Training Data is Key for Natural Language Processing Algorithms

Article By Rei Morikawa | February 27, 2019

Natural language is the conversational language that we use in our daily lives. If machines can understand natural language, then the potential use for technology like chatbots would increase dramatically.

Since 2016, chatbot innovation has received a lot of media attention as a new interface that was expected to surpass smartphones.

Now, chatbot services are becoming popular at AI conferences, but at a global scale, chatbot technology is still in the beginning stages. That is because natural language processing technology has not advanced far enough to support chatbots.

 

What is natural language processing?

Natural language is the spoken English that you use in daily conversations with other people. Up until now, machines could not understand natural language. But now, data scientists are working on artificial intelligence technology that can understand natural language.

There are three basic steps to natural language processing:

  1. The machine processes what the user said, and interprets the meaning according to a series of algorithms
  2. The machine decides the appropriate action in response to what the user said
  3. The machine produces and appropriate output response in a language that the user can understand

 

In addition, There are three main parts to natural language processing (NLP) technology: understand, action, and reaction.

  1. Understand: First, the machine must understand the meaning of what the user is saying in words. This step uses natural language understanding (NLU), a subset of NLP.
  2. Action: Second, the machine must react to what the user said. For example, if you said “Hey Alexa, order toilet paper on Amazon!” –then, Alexa will understand and do that for you.
  3. Reaction: Finally, the machine must react to what the user said. Once Alexa successfully ordered toilet paper for you on Amazon, she should tell you: “I ordered toilet paper and it should be delivered tomorrow.”

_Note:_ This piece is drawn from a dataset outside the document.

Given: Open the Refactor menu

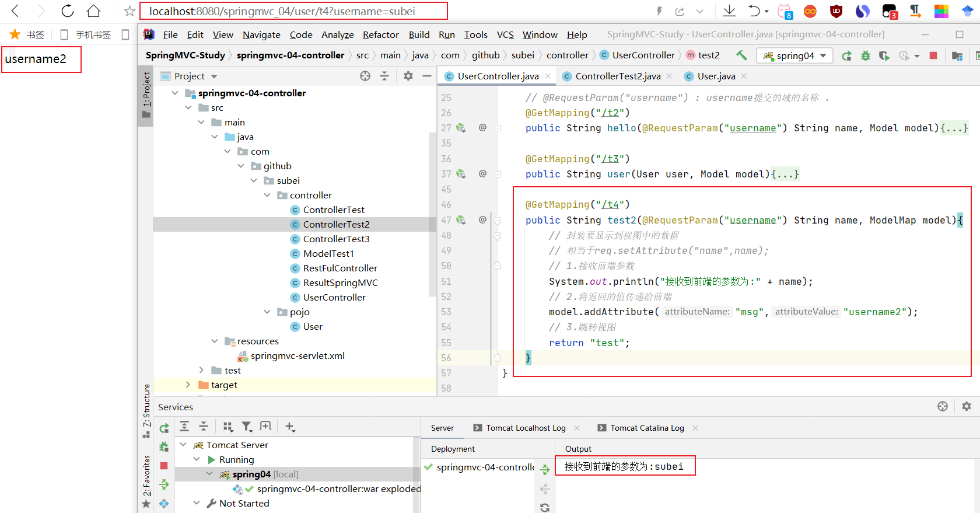Looking at the screenshot, I should click(x=380, y=35).
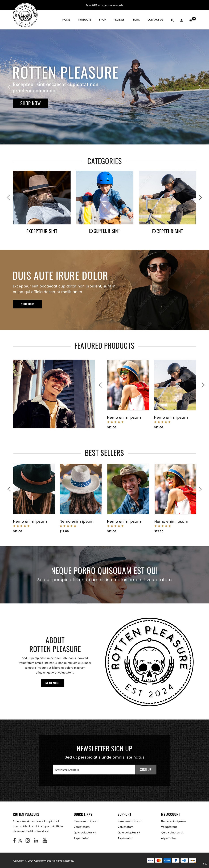Open the X (Twitter) footer icon
The width and height of the screenshot is (209, 868).
[20, 840]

NLP researchers are currently focusing on the “understand” and “reaction” stages.
Now, many companies and data scientist groups are working on NLP research. But NLP applications such as chatbots still don’t have the same conversation ability as humans, and many chatbots are only able to respond with a few select phrases.

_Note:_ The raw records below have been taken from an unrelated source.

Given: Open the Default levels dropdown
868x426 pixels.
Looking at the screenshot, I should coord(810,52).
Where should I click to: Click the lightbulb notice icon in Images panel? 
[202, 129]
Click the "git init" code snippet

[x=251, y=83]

Sentiment analysis is an important part of NLP, especially when building chatbots. Sentiment analysis is the process of identifying and categorizing opinions in a piece of text, often with the goal of determining the writer’s attitude towards something. It affects the “reaction” stage of NLP. The same input text could require different reactions from the chatbot depending on the user’s sentiment, so we must also annotate sentiments and make the algorithm learn them.

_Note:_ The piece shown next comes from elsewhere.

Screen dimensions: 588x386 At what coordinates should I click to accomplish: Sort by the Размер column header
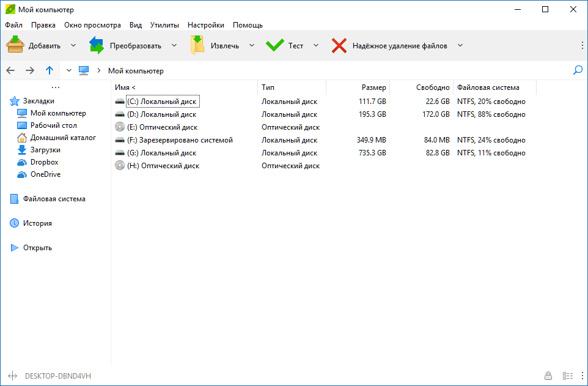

To improve the decision-making ability of AI models, data scientists must feed large volumes of training data, so those models can use it to figure out patterns. But raw data, such as in the form of an audio recording or text messages, is useless for training machine learning models. The data must first be labeled and organized into a training dataset.

 

Natural Language Processing and Data Annotation

Entity annotation is the process of labeling unstructured sentences with information so that a machine can read them. For example, this could involve labeling all people, organizations and locations in a document. In the sentence “My name is Andrew,” we would need to make sure that [Andrew] is properly tagged as a person’s name, to ensure that the NLP algorithm is accurate.
※Related article: 50 beginner AI terms you should know

Linguistic text annotation is also crucial for NLP. Sometimes, instead of tagging people or place names, Lionbridge AI crowdworkers are asked to tag which words are nouns, verbs, adverbs, etc. These data annotation tasks can quickly become complicated. Not anyone can accurately label adverbs and prepositions.

 

Natural Language Processing and Chatbots

There aren’t a lot of annotated datasets available for chatbot training, largely because it’s expensive to create these datasets.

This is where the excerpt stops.